- [Your goal]
Please copy the material under this line exactly, keeping every line.

__________________________________________________

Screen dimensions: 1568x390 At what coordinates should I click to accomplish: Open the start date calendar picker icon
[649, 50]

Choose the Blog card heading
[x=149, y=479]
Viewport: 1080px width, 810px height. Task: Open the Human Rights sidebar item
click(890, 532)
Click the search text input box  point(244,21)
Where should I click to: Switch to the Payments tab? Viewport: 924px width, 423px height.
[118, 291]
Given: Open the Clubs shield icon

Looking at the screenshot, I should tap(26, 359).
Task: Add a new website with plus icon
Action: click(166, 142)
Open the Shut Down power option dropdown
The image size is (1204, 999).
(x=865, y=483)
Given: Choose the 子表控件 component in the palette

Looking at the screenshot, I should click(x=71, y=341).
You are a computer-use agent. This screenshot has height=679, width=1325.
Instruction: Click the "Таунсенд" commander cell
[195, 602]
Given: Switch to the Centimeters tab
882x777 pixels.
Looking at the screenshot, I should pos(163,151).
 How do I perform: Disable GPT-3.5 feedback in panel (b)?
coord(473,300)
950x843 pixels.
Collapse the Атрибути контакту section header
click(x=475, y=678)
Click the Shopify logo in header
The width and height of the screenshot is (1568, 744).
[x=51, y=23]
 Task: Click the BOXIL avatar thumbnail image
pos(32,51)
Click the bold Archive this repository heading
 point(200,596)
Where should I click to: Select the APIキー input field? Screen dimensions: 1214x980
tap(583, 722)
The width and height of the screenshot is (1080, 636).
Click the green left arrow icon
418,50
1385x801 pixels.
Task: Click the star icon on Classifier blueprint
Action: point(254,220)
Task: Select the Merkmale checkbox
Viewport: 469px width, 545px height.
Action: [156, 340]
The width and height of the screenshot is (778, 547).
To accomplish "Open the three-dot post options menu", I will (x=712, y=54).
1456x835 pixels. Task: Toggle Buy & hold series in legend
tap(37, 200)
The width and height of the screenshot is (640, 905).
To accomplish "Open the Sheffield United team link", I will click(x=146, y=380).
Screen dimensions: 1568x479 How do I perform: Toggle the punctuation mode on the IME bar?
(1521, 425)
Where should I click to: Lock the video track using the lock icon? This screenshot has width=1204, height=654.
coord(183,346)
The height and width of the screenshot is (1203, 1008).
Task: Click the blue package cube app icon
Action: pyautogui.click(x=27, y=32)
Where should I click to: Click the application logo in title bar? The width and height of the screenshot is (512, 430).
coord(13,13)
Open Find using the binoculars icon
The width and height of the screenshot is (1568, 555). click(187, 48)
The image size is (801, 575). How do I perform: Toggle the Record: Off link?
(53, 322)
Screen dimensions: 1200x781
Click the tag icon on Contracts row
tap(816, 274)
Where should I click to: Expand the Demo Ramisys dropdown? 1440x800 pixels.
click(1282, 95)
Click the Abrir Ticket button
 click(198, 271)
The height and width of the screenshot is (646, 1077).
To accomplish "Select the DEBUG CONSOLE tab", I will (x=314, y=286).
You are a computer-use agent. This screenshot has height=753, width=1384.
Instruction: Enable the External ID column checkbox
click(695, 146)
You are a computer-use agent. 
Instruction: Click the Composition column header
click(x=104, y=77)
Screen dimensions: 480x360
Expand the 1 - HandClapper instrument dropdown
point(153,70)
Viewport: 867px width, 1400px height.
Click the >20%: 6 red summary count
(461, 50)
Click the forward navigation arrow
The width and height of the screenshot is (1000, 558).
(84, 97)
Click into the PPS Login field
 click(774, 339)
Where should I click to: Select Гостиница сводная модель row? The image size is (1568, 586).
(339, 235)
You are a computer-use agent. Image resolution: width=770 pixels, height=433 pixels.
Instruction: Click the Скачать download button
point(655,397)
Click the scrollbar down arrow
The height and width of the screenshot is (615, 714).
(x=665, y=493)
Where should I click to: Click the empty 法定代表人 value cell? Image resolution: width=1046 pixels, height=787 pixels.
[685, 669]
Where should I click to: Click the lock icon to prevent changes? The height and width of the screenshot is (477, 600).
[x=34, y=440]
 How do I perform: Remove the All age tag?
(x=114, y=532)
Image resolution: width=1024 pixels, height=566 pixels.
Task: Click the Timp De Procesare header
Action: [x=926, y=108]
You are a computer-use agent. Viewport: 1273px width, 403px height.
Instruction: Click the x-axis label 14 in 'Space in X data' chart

__________________________________________________

- [Result of the task]
Screen dimensions: 1568x390 At what coordinates should I click to accomplish: Open the start date calendar picker icon
[649, 50]

Choose the Blog card heading
[x=149, y=479]
Viewport: 1080px width, 810px height. Task: Open the Human Rights sidebar item
click(890, 532)
Click the search text input box  point(244,21)
Where should I click to: Switch to the Payments tab? Viewport: 924px width, 423px height.
[118, 291]
Given: Open the Clubs shield icon

Looking at the screenshot, I should tap(26, 359).
Task: Add a new website with plus icon
Action: click(166, 142)
Open the Shut Down power option dropdown
The image size is (1204, 999).
(x=865, y=483)
Given: Choose the 子表控件 component in the palette

Looking at the screenshot, I should click(x=71, y=341).
You are a computer-use agent. This screenshot has height=679, width=1325.
Instruction: Click the "Таунсенд" commander cell
[195, 602]
Given: Switch to the Centimeters tab
882x777 pixels.
Looking at the screenshot, I should pos(163,151).
 How do I perform: Disable GPT-3.5 feedback in panel (b)?
coord(473,300)
950x843 pixels.
Collapse the Атрибути контакту section header
click(x=475, y=678)
Click the Shopify logo in header
The width and height of the screenshot is (1568, 744).
[x=51, y=23]
 Task: Click the BOXIL avatar thumbnail image
pos(32,51)
Click the bold Archive this repository heading
 point(200,596)
Where should I click to: Select the APIキー input field? Screen dimensions: 1214x980
tap(583, 722)
The width and height of the screenshot is (1080, 636).
Click the green left arrow icon
418,50
1385x801 pixels.
Task: Click the star icon on Classifier blueprint
Action: point(254,220)
Task: Select the Merkmale checkbox
Viewport: 469px width, 545px height.
Action: [156, 340]
The width and height of the screenshot is (778, 547).
To accomplish "Open the three-dot post options menu", I will (x=712, y=54).
1456x835 pixels. Task: Toggle Buy & hold series in legend
tap(37, 200)
The width and height of the screenshot is (640, 905).
To accomplish "Open the Sheffield United team link", I will click(x=146, y=380).
Screen dimensions: 1568x479 How do I perform: Toggle the punctuation mode on the IME bar?
(1521, 425)
Where should I click to: Lock the video track using the lock icon? This screenshot has width=1204, height=654.
coord(183,346)
The height and width of the screenshot is (1203, 1008).
Task: Click the blue package cube app icon
Action: pyautogui.click(x=27, y=32)
Where should I click to: Click the application logo in title bar? The width and height of the screenshot is (512, 430).
coord(13,13)
Open Find using the binoculars icon
The width and height of the screenshot is (1568, 555). click(187, 48)
The image size is (801, 575). How do I perform: Toggle the Record: Off link?
(53, 322)
Screen dimensions: 1200x781
Click the tag icon on Contracts row
tap(816, 274)
Where should I click to: Expand the Demo Ramisys dropdown? 1440x800 pixels.
click(1282, 95)
Click the Abrir Ticket button
 click(198, 271)
The height and width of the screenshot is (646, 1077).
To accomplish "Select the DEBUG CONSOLE tab", I will (x=314, y=286).
You are a computer-use agent. This screenshot has height=753, width=1384.
Instruction: Enable the External ID column checkbox
click(695, 146)
You are a computer-use agent. 
Instruction: Click the Composition column header
click(x=104, y=77)
Screen dimensions: 480x360
Expand the 1 - HandClapper instrument dropdown
point(153,70)
Viewport: 867px width, 1400px height.
Click the >20%: 6 red summary count
(461, 50)
Click the forward navigation arrow
The width and height of the screenshot is (1000, 558).
(84, 97)
Click into the PPS Login field
 click(774, 339)
Where should I click to: Select Гостиница сводная модель row? The image size is (1568, 586).
(339, 235)
You are a computer-use agent. Image resolution: width=770 pixels, height=433 pixels.
Instruction: Click the Скачать download button
point(655,397)
Click the scrollbar down arrow
The height and width of the screenshot is (615, 714).
(x=665, y=493)
Where should I click to: Click the empty 法定代表人 value cell? Image resolution: width=1046 pixels, height=787 pixels.
[685, 669]
Where should I click to: Click the lock icon to prevent changes? The height and width of the screenshot is (477, 600).
[x=34, y=440]
 How do I perform: Remove the All age tag?
(x=114, y=532)
Image resolution: width=1024 pixels, height=566 pixels.
Task: Click the Timp De Procesare header
Action: [x=926, y=108]
You are a computer-use agent. Viewport: 1273px width, 403px height.
Instruction: Click the x-axis label 14 in 'Space in X data' chart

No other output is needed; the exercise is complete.